In [None]:
from matplotlib import pyplot as plt

# Key functions used to process ALE/GAGE/AGAGE data

**IMPORTANT:** This notebook is designed to demonstrate and test the main functions in this repository. It is **NOT** intended to be used to create the AGAGE data archive. To do that, please refer to the [workflow documentation](../docs/workflow.md).

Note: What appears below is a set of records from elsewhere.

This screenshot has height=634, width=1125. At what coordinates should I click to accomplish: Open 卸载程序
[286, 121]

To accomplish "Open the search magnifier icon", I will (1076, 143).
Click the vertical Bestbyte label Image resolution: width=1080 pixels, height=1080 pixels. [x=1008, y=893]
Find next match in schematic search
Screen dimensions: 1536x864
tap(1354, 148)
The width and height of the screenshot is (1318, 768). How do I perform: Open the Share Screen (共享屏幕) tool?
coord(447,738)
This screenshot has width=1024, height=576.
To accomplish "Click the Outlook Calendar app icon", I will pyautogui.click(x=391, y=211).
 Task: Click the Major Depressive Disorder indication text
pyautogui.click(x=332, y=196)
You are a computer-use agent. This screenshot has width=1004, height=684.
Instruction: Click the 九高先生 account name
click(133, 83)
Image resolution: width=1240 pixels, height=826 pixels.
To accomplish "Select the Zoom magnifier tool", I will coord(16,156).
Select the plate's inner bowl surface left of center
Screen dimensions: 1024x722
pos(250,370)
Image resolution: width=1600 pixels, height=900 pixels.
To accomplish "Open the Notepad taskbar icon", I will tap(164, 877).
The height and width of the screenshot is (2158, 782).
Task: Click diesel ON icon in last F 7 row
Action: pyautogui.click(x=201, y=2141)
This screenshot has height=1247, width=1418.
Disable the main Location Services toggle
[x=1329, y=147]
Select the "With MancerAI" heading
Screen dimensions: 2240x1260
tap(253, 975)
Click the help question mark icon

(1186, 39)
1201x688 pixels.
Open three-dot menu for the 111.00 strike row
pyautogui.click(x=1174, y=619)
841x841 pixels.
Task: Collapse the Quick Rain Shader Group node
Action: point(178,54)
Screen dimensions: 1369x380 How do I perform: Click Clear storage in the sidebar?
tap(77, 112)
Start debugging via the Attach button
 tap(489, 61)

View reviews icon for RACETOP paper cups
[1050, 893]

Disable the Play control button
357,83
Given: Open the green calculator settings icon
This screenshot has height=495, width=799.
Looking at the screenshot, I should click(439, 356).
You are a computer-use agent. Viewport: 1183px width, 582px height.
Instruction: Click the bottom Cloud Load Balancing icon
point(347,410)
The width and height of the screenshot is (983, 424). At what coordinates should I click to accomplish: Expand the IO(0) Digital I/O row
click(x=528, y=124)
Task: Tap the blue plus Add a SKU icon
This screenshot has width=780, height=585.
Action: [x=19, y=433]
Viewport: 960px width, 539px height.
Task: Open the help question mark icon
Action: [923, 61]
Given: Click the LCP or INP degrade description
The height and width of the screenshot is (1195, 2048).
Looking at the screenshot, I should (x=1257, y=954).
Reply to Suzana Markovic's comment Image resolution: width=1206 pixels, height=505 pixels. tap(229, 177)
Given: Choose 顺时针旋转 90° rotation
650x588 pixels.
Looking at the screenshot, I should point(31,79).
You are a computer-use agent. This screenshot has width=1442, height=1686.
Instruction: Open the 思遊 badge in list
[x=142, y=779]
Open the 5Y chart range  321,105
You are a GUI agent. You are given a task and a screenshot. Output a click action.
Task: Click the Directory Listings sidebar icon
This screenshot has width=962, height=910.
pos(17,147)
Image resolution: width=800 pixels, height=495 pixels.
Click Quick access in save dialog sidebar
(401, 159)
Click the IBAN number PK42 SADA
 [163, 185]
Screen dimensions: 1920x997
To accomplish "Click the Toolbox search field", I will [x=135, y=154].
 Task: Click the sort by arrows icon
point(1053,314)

Before you run this tutorial, make sure you've run the setup script to create your config file.

In [None]:
from agage_archive.io import read_nc, read_ale_gage, output_dataset, combine_datasets, read_baseline, combine_baseline
from agage_archive.convert import monthly_baseline

For this tutorial, we will use AGAGE test files in this repo by setting the network to ```agage_test```. If using with real data set this to the appropriate directory within the ```data``` folder.

In [None]:
network = "agage_test"

To read AGAGE netCDF files, use the read_agage function. E.g.:

In [None]:
ds_agage = read_nc(network, "CH3CCl3", "CGO", "GCMS-Medusa")
ds_agage.mf.plot()

In [None]:
ds_agage

Similarly, ALE or GAGE data can be read using:

In [None]:
ds_gage = read_ale_gage(network, "CH3CCl3", "CGO", "GAGE")

In [None]:
ds_gage

In [None]:
ds_gage.mf.plot()

The ```combine_datasets``` function calls these functions, based on the order in which they are specified in ```data/<network>/data_selector.xlsx```.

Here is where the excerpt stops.